■ **Exercise directions**
Update these records, replacing "scrollbar" with "scroll bar" everywhere and leaving everything else unchanged.

■ **Information provided**
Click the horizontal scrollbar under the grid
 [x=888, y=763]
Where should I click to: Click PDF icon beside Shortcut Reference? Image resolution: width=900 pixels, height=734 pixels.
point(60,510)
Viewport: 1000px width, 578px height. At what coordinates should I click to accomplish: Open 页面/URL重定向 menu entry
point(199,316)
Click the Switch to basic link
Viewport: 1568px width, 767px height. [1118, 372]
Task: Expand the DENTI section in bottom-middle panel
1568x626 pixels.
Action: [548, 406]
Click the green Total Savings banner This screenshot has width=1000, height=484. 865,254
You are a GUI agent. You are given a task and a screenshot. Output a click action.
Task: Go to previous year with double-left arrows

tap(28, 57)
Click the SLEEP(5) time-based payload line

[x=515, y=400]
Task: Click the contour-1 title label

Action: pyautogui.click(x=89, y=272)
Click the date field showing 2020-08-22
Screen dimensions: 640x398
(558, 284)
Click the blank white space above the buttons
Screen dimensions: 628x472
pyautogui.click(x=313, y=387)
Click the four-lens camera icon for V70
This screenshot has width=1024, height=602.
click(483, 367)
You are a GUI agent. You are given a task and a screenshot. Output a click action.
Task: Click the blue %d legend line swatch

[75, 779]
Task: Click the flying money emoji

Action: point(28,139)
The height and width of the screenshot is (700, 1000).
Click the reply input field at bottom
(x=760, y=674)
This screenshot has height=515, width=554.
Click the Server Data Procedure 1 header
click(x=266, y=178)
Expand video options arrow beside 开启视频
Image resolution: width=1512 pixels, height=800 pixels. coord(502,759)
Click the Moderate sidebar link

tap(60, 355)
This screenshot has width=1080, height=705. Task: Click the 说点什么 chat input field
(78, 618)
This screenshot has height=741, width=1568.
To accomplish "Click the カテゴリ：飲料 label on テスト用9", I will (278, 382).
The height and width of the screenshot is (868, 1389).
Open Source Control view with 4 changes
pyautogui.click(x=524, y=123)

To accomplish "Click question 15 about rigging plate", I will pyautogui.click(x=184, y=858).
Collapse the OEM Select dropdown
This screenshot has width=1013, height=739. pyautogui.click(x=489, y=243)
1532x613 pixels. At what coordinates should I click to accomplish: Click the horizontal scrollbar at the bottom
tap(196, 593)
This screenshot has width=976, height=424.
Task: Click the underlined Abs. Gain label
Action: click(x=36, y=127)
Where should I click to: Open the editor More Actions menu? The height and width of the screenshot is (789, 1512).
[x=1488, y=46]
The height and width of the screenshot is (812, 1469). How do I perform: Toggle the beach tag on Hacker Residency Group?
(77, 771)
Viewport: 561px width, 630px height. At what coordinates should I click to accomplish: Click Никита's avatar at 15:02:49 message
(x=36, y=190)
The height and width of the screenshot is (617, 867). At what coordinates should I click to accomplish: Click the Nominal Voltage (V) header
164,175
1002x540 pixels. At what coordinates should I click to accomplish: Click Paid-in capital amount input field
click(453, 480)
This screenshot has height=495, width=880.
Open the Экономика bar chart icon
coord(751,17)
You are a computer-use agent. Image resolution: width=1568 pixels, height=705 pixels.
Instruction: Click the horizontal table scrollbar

■ **In response**
Click the horizontal scroll bar under the grid
 [x=888, y=763]
Where should I click to: Click PDF icon beside Shortcut Reference? Image resolution: width=900 pixels, height=734 pixels.
point(60,510)
Viewport: 1000px width, 578px height. At what coordinates should I click to accomplish: Open 页面/URL重定向 menu entry
point(199,316)
Click the Switch to basic link
Viewport: 1568px width, 767px height. [1118, 372]
Task: Expand the DENTI section in bottom-middle panel
1568x626 pixels.
Action: [548, 406]
Click the green Total Savings banner This screenshot has width=1000, height=484. 865,254
You are a GUI agent. You are given a task and a screenshot. Output a click action.
Task: Go to previous year with double-left arrows

tap(28, 57)
Click the SLEEP(5) time-based payload line

[x=515, y=400]
Task: Click the contour-1 title label

Action: pyautogui.click(x=89, y=272)
Click the date field showing 2020-08-22
Screen dimensions: 640x398
(558, 284)
Click the blank white space above the buttons
Screen dimensions: 628x472
pyautogui.click(x=313, y=387)
Click the four-lens camera icon for V70
This screenshot has width=1024, height=602.
click(483, 367)
You are a GUI agent. You are given a task and a screenshot. Output a click action.
Task: Click the blue %d legend line swatch

[75, 779]
Task: Click the flying money emoji

Action: point(28,139)
The height and width of the screenshot is (700, 1000).
Click the reply input field at bottom
(x=760, y=674)
This screenshot has height=515, width=554.
Click the Server Data Procedure 1 header
click(x=266, y=178)
Expand video options arrow beside 开启视频
Image resolution: width=1512 pixels, height=800 pixels. coord(502,759)
Click the Moderate sidebar link

tap(60, 355)
This screenshot has width=1080, height=705. Task: Click the 说点什么 chat input field
(78, 618)
This screenshot has height=741, width=1568.
To accomplish "Click the カテゴリ：飲料 label on テスト用9", I will (278, 382).
The height and width of the screenshot is (868, 1389).
Open Source Control view with 4 changes
pyautogui.click(x=524, y=123)

To accomplish "Click question 15 about rigging plate", I will pyautogui.click(x=184, y=858).
Collapse the OEM Select dropdown
This screenshot has width=1013, height=739. pyautogui.click(x=489, y=243)
1532x613 pixels. At what coordinates should I click to accomplish: Click the horizontal scroll bar at the bottom
tap(196, 593)
This screenshot has width=976, height=424.
Task: Click the underlined Abs. Gain label
Action: click(x=36, y=127)
Where should I click to: Open the editor More Actions menu? The height and width of the screenshot is (789, 1512).
[x=1488, y=46]
The height and width of the screenshot is (812, 1469). How do I perform: Toggle the beach tag on Hacker Residency Group?
(77, 771)
Viewport: 561px width, 630px height. At what coordinates should I click to accomplish: Click Никита's avatar at 15:02:49 message
(x=36, y=190)
The height and width of the screenshot is (617, 867). At what coordinates should I click to accomplish: Click the Nominal Voltage (V) header
164,175
1002x540 pixels. At what coordinates should I click to accomplish: Click Paid-in capital amount input field
click(453, 480)
This screenshot has height=495, width=880.
Open the Экономика bar chart icon
coord(751,17)
You are a computer-use agent. Image resolution: width=1568 pixels, height=705 pixels.
Instruction: Click the horizontal table scroll bar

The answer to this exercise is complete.